:: TASK DESCRIPTION ::
Look through the data for the string "Given". Copy every line where it is found.

:: Data items ::
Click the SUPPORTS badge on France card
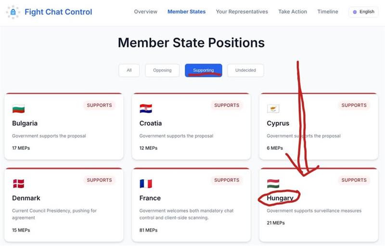Viewport: 385px width, 246px height. (227, 180)
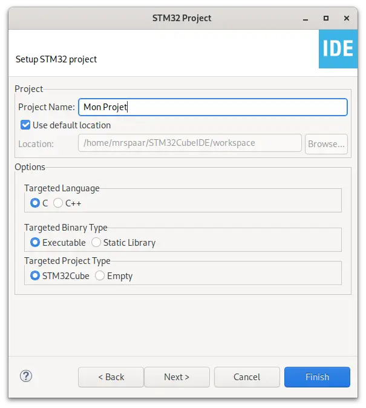
Task: Choose C++ targeted language option
Action: click(58, 203)
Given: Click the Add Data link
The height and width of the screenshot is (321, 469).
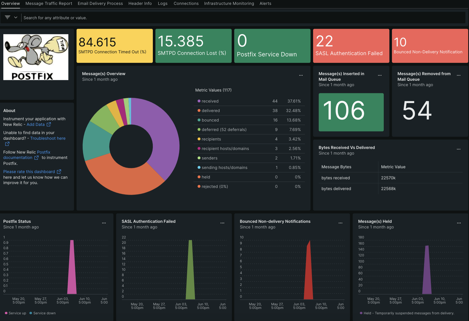Looking at the screenshot, I should [36, 124].
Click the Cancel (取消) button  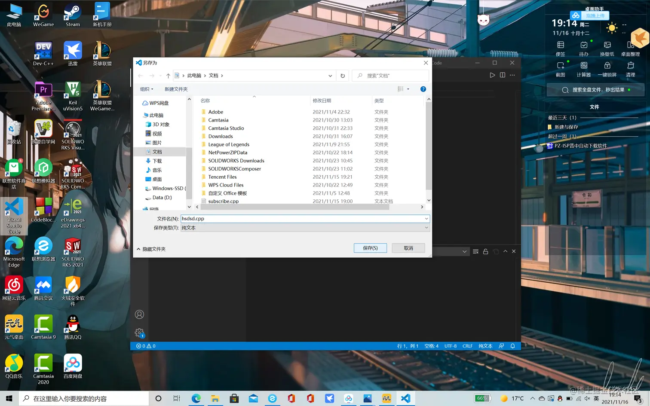408,248
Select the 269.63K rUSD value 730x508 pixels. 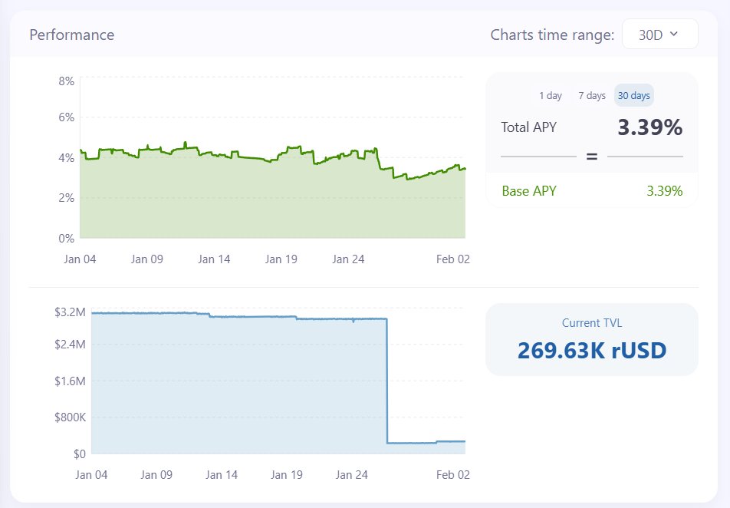(591, 350)
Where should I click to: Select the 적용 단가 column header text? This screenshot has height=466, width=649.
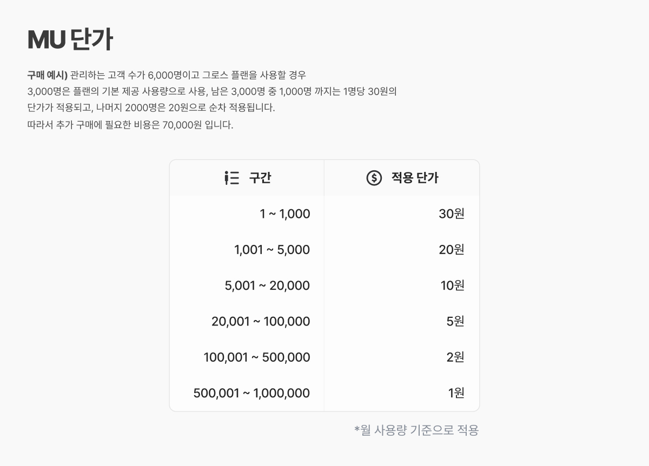tap(415, 178)
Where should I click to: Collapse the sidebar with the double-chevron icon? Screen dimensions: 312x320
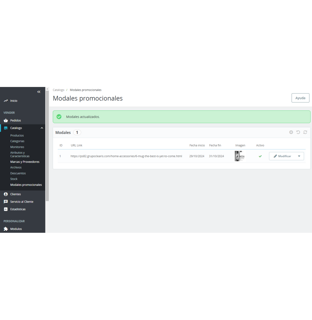(39, 92)
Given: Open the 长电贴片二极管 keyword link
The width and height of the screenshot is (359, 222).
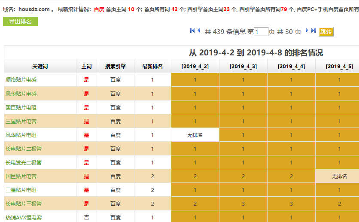Looking at the screenshot, I should (24, 149).
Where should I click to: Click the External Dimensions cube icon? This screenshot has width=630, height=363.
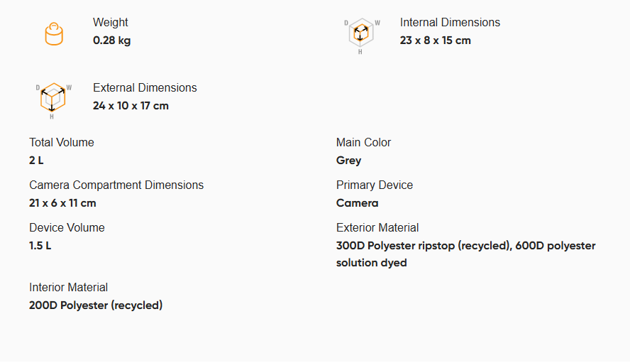tap(53, 100)
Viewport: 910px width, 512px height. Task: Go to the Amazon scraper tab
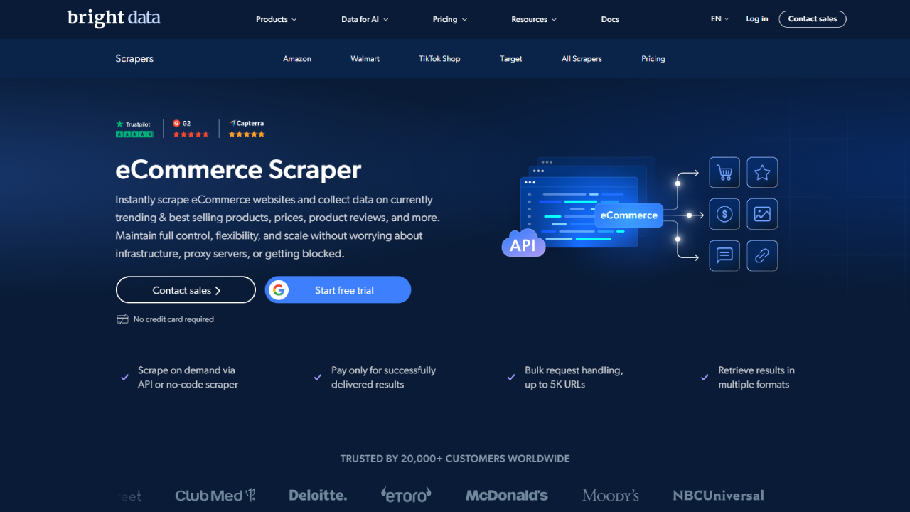(x=297, y=59)
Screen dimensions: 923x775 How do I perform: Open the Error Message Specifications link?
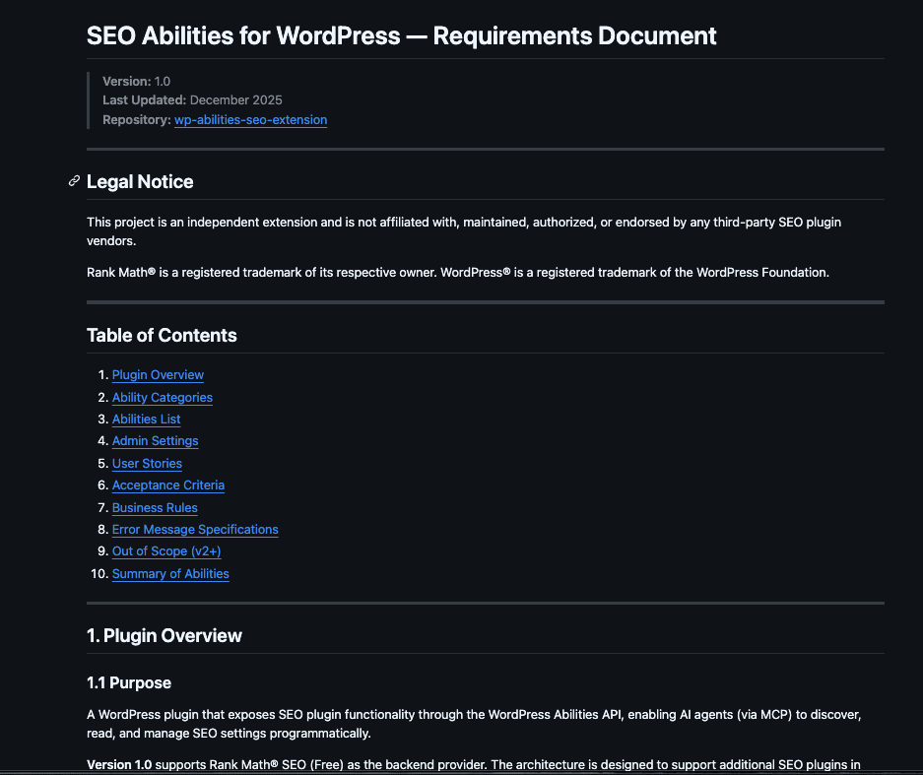point(195,529)
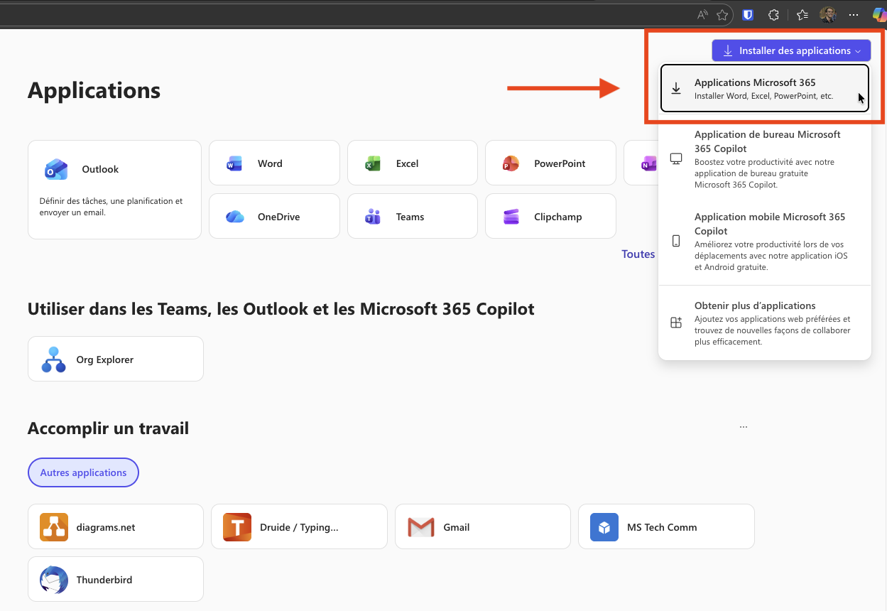The height and width of the screenshot is (611, 887).
Task: Open the Excel app tile
Action: 412,163
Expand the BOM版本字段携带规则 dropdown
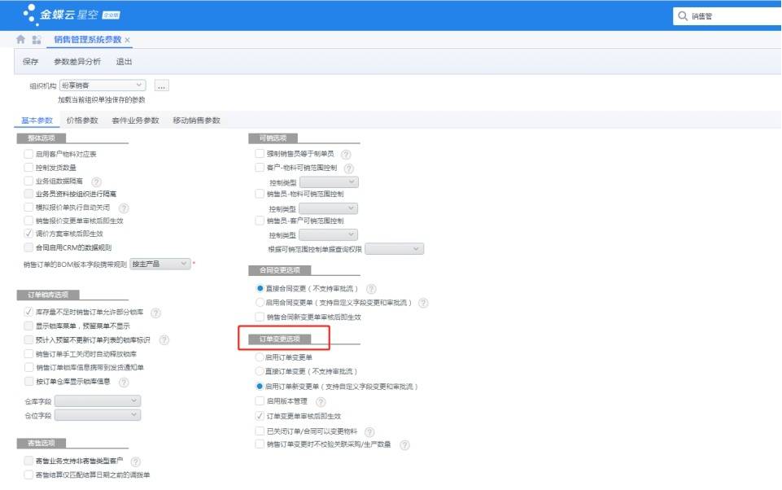The width and height of the screenshot is (782, 490). pos(160,264)
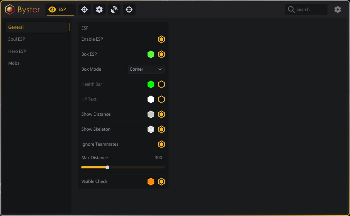Switch to the Soul ESP section
Viewport: 350px width, 216px height.
pos(17,39)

:: SOLUTION TO THIS EXERCISE ::
Given: Click the Add Data link
Given: Open the 长电贴片二极管 keyword link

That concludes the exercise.